Exercise: Provide again, from the entries below, every line from the one containing "The width and height of the screenshot is (1456, 829)." through the one containing "Task: Click the Smart Retry label text", exactly as written, and no other line.

Extracted records:
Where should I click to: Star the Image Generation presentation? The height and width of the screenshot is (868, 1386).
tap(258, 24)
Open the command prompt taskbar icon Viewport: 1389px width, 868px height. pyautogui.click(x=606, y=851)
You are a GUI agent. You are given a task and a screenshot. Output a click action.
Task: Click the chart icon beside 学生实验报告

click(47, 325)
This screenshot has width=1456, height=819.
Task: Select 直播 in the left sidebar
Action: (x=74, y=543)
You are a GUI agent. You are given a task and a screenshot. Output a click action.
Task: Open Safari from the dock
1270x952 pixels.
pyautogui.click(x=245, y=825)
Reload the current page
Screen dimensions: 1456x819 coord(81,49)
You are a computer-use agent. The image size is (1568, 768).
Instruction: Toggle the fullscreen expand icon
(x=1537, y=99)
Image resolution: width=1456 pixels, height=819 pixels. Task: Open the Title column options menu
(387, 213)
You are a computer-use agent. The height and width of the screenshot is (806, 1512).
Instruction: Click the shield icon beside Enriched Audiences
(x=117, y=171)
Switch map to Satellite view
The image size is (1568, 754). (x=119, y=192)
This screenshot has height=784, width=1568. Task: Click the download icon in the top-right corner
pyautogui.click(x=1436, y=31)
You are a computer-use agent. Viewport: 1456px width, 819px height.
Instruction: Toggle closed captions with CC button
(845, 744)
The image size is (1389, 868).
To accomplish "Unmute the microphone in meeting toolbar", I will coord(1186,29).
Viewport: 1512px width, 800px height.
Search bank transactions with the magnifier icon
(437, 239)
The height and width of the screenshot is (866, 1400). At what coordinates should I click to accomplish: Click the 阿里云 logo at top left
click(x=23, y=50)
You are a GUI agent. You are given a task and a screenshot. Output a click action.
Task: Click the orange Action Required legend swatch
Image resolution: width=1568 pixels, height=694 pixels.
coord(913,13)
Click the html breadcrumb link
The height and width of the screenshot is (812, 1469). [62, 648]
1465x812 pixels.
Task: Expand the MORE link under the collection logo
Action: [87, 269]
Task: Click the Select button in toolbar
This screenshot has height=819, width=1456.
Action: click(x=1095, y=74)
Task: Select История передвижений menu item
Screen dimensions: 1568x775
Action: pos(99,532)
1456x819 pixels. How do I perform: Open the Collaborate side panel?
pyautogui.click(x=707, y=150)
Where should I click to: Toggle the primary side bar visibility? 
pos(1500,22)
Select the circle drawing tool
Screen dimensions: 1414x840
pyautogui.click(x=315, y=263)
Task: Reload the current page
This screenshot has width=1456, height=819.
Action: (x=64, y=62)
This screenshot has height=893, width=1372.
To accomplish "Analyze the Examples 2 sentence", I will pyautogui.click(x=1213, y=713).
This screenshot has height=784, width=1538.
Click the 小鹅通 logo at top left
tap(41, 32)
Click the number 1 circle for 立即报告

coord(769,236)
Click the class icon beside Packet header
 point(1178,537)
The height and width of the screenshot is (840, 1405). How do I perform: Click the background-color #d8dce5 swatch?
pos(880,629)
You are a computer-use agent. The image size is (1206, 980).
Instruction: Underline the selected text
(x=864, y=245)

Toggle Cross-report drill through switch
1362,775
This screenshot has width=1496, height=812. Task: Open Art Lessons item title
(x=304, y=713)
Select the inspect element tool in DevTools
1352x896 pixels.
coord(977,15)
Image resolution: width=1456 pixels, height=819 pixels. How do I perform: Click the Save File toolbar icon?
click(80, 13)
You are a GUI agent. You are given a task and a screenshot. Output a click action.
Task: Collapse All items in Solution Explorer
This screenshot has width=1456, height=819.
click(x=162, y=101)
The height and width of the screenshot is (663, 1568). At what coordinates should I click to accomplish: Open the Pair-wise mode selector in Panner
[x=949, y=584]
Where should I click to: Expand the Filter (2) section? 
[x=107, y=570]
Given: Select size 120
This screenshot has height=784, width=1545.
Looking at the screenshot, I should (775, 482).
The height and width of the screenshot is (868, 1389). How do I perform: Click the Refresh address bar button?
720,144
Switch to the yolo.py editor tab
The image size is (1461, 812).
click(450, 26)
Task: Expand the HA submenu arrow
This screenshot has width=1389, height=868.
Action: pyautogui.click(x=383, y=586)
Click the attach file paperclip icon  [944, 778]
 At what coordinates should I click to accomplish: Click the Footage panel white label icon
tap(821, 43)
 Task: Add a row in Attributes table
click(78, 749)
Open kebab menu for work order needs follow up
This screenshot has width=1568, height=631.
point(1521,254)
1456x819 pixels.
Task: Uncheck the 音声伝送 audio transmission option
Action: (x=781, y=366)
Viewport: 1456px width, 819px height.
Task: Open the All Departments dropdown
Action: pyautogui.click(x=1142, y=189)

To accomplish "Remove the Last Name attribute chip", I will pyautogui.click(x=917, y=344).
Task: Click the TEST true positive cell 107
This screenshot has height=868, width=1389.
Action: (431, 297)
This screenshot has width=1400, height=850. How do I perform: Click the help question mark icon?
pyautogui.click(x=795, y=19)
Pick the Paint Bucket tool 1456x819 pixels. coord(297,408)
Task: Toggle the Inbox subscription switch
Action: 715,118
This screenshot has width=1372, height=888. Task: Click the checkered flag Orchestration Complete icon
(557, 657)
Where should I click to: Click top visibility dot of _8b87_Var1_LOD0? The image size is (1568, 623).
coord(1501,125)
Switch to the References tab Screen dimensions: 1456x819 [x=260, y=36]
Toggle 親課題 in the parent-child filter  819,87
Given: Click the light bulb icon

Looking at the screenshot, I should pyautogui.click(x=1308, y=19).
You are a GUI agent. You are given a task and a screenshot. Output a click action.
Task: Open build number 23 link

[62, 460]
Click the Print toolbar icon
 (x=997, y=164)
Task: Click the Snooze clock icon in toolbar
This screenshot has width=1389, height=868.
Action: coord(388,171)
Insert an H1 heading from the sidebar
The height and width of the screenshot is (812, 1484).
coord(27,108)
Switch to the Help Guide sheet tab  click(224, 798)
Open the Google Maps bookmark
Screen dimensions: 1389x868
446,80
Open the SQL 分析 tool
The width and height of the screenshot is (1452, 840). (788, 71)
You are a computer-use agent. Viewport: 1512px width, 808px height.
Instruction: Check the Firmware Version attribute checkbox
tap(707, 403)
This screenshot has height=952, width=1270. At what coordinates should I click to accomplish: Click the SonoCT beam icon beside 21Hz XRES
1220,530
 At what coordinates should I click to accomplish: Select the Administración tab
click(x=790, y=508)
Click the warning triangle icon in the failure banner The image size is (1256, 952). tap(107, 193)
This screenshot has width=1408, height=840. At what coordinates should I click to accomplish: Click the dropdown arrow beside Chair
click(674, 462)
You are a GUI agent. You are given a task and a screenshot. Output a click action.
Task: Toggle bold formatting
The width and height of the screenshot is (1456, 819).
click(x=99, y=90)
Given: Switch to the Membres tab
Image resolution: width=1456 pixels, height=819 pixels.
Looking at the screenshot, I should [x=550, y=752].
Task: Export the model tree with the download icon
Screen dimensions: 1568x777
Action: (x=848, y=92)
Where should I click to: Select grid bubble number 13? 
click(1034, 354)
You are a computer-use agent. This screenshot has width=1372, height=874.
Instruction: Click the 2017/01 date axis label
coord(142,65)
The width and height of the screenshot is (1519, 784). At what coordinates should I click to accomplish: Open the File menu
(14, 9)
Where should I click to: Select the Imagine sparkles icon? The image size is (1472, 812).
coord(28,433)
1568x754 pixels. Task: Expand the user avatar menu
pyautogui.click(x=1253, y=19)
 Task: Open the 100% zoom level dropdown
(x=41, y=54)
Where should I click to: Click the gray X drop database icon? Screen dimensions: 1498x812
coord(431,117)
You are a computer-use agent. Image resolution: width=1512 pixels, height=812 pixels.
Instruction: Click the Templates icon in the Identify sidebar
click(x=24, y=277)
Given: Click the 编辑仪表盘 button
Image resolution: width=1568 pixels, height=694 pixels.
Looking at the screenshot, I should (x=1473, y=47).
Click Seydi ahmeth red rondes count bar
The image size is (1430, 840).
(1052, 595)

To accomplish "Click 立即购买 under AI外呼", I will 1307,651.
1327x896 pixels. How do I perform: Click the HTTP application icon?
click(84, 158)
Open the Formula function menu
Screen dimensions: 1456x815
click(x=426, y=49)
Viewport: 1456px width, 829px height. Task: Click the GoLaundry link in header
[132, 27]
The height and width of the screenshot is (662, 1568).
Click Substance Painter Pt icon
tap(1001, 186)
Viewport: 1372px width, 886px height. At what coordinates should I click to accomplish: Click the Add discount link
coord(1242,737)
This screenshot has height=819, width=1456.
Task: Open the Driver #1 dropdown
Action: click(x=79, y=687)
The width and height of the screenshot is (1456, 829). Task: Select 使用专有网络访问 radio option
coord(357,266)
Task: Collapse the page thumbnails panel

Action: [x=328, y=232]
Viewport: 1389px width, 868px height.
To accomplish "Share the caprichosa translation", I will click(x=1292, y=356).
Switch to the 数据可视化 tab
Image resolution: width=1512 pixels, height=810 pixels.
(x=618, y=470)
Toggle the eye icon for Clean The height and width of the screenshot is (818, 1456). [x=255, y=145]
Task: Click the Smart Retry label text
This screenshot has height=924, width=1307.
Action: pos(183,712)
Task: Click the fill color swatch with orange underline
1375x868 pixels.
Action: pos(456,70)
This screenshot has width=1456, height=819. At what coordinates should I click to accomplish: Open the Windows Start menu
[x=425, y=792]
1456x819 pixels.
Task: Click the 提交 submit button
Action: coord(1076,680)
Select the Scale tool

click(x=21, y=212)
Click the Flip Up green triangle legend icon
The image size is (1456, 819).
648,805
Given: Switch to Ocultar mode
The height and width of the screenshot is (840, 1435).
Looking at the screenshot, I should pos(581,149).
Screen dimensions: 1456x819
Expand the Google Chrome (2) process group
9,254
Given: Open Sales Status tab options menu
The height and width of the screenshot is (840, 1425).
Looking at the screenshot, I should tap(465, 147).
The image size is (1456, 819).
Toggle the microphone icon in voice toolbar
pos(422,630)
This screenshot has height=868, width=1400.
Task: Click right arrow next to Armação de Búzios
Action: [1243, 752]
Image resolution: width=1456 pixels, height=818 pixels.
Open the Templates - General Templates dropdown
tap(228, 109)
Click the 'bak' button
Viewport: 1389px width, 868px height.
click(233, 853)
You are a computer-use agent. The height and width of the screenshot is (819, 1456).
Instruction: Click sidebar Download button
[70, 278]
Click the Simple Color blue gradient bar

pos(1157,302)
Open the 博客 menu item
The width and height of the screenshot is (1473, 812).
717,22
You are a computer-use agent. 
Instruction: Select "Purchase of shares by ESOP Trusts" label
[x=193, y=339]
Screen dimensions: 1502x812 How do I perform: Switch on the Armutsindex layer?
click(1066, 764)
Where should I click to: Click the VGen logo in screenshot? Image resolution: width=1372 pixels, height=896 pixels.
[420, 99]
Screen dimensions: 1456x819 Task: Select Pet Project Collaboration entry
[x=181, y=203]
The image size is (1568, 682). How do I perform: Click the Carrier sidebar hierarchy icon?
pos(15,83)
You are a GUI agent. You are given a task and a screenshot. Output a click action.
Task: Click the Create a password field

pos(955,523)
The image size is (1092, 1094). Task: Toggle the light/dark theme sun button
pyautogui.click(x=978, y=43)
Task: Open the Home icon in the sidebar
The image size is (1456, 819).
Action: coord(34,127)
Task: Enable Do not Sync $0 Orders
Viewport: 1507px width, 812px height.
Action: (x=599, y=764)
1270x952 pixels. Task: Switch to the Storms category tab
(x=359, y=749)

Task answer:
The width and height of the screenshot is (1456, 829). Task: Select 使用专有网络访问 radio option
coord(357,266)
Task: Collapse the page thumbnails panel

Action: [x=328, y=232]
Viewport: 1389px width, 868px height.
To accomplish "Share the caprichosa translation", I will click(x=1292, y=356).
Switch to the 数据可视化 tab
Image resolution: width=1512 pixels, height=810 pixels.
(x=618, y=470)
Toggle the eye icon for Clean The height and width of the screenshot is (818, 1456). [x=255, y=145]
Task: Click the Smart Retry label text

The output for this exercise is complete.